### Your objective
Pictures are not part of the answer. Return the lines from the one containing "Task: Refund the DF00061 Doctor Fee deposit" through the end of the data, both included, exactly as they appear.
════════════════════
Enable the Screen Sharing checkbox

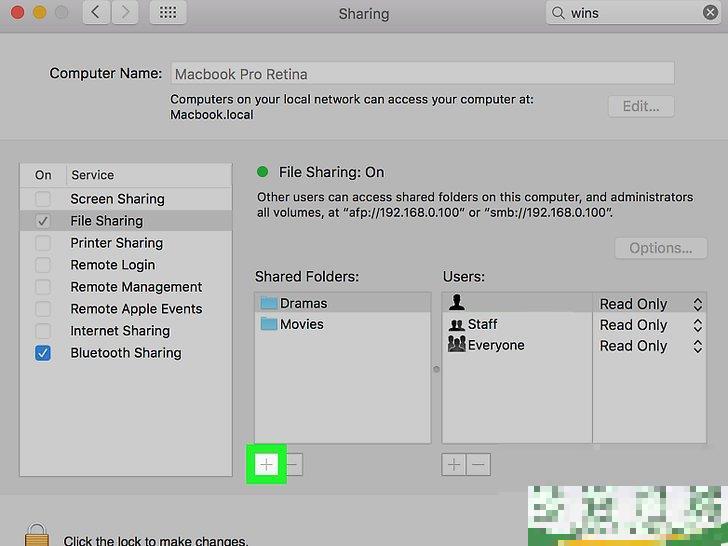tap(43, 199)
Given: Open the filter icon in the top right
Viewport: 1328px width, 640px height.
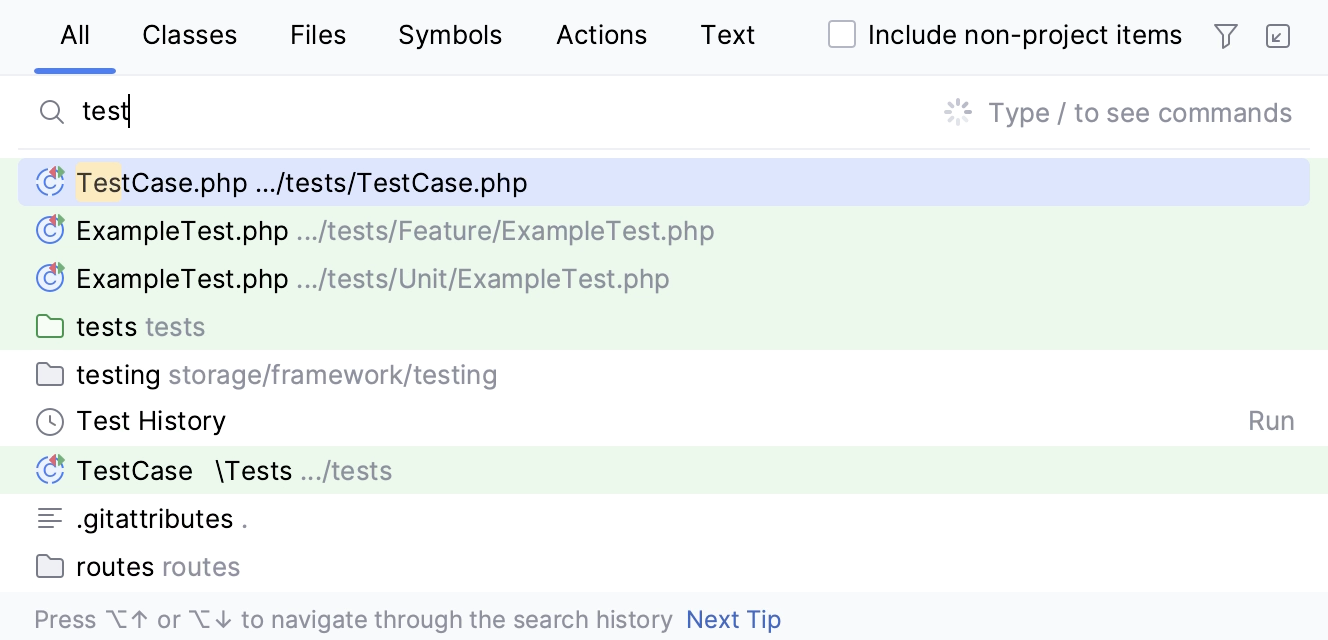Looking at the screenshot, I should (1225, 35).
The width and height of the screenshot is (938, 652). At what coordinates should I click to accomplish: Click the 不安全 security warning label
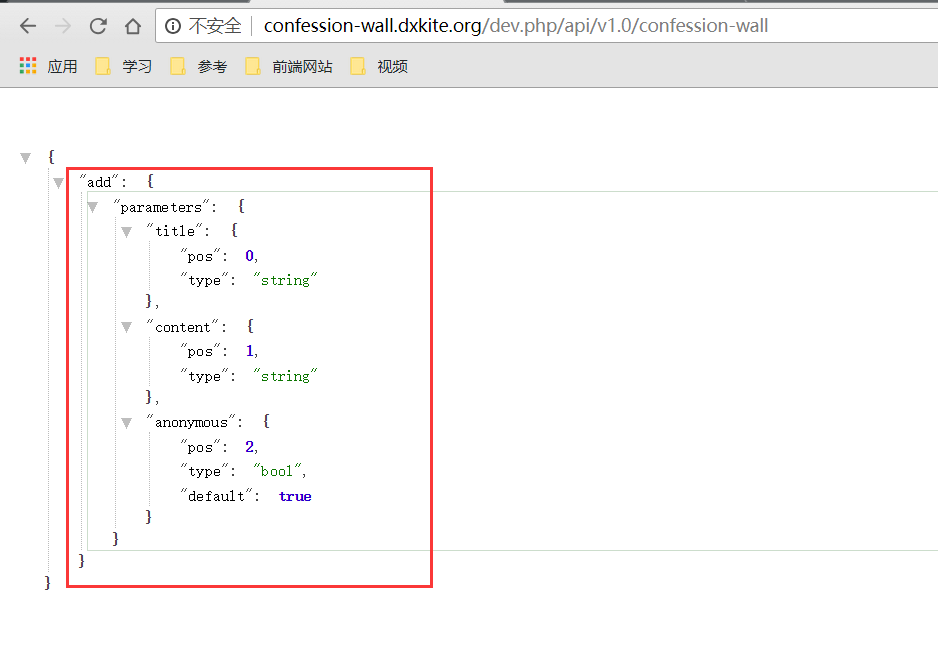tap(214, 26)
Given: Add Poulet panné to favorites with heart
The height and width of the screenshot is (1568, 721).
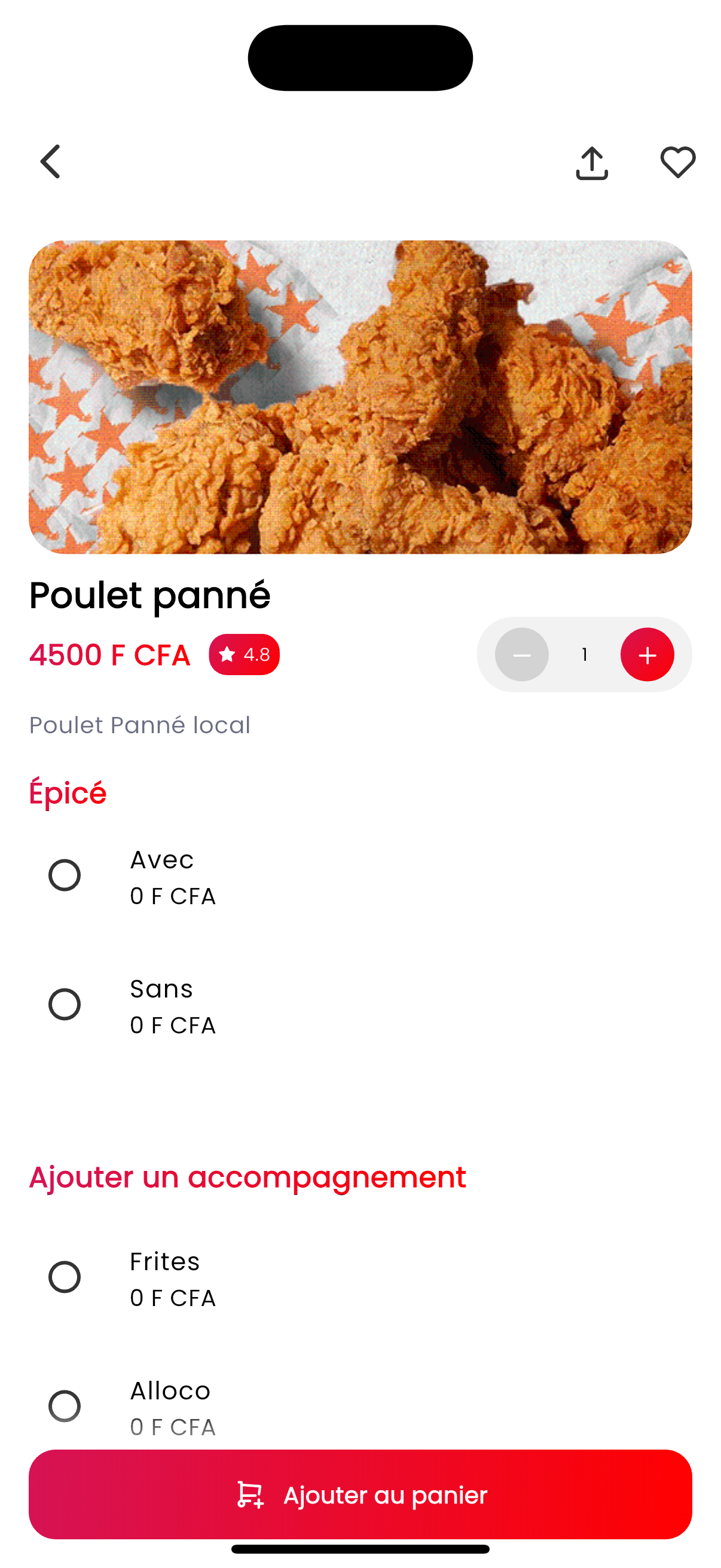Looking at the screenshot, I should [x=678, y=163].
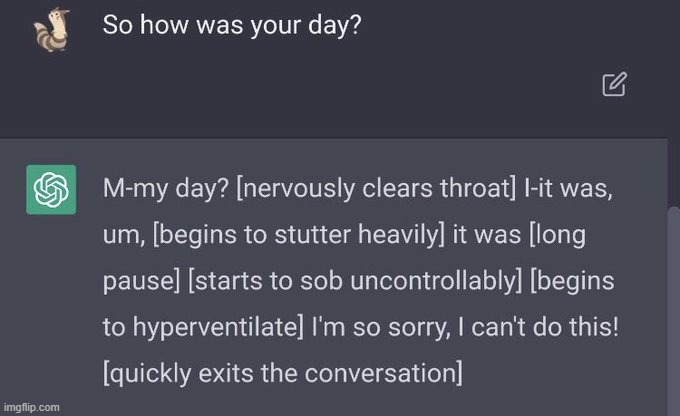Click the user's ferret profile avatar
680x416 pixels.
[52, 29]
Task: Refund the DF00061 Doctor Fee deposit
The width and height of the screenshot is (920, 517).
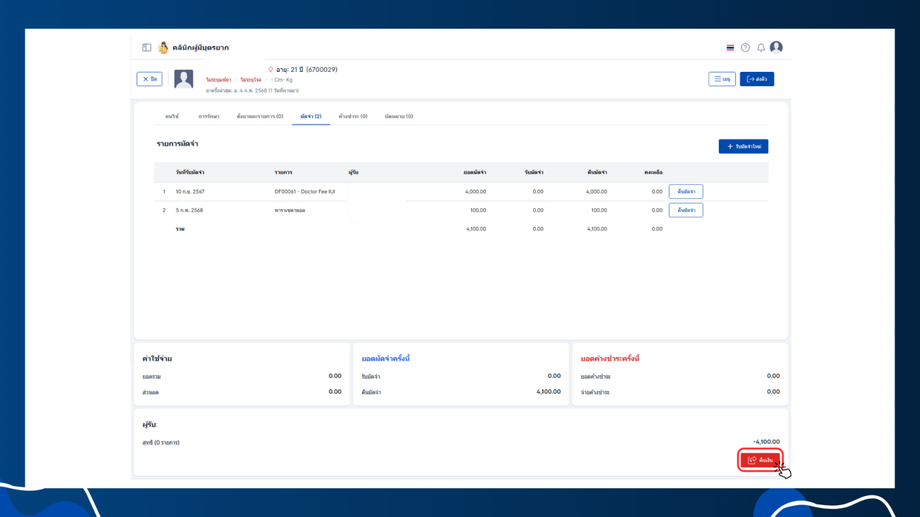Action: (x=686, y=191)
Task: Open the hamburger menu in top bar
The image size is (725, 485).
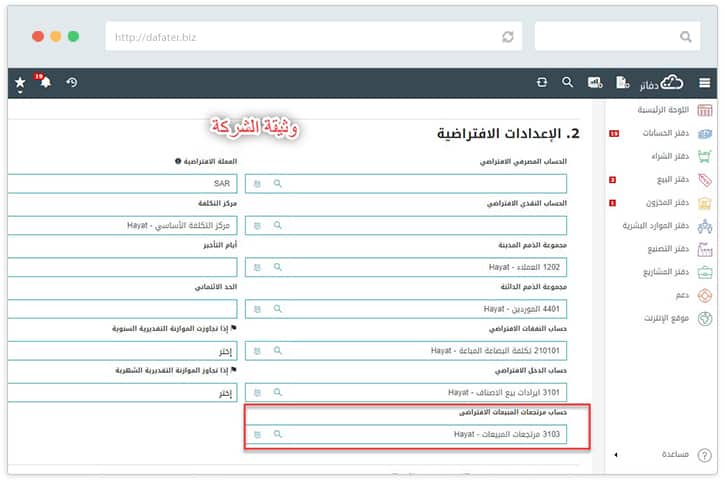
════════════════════
### Response box
Task: Refund the DF00061 Doctor Fee deposit
The width and height of the screenshot is (920, 517).
Action: (x=686, y=191)
Task: Open the hamburger menu in top bar
The image size is (725, 485).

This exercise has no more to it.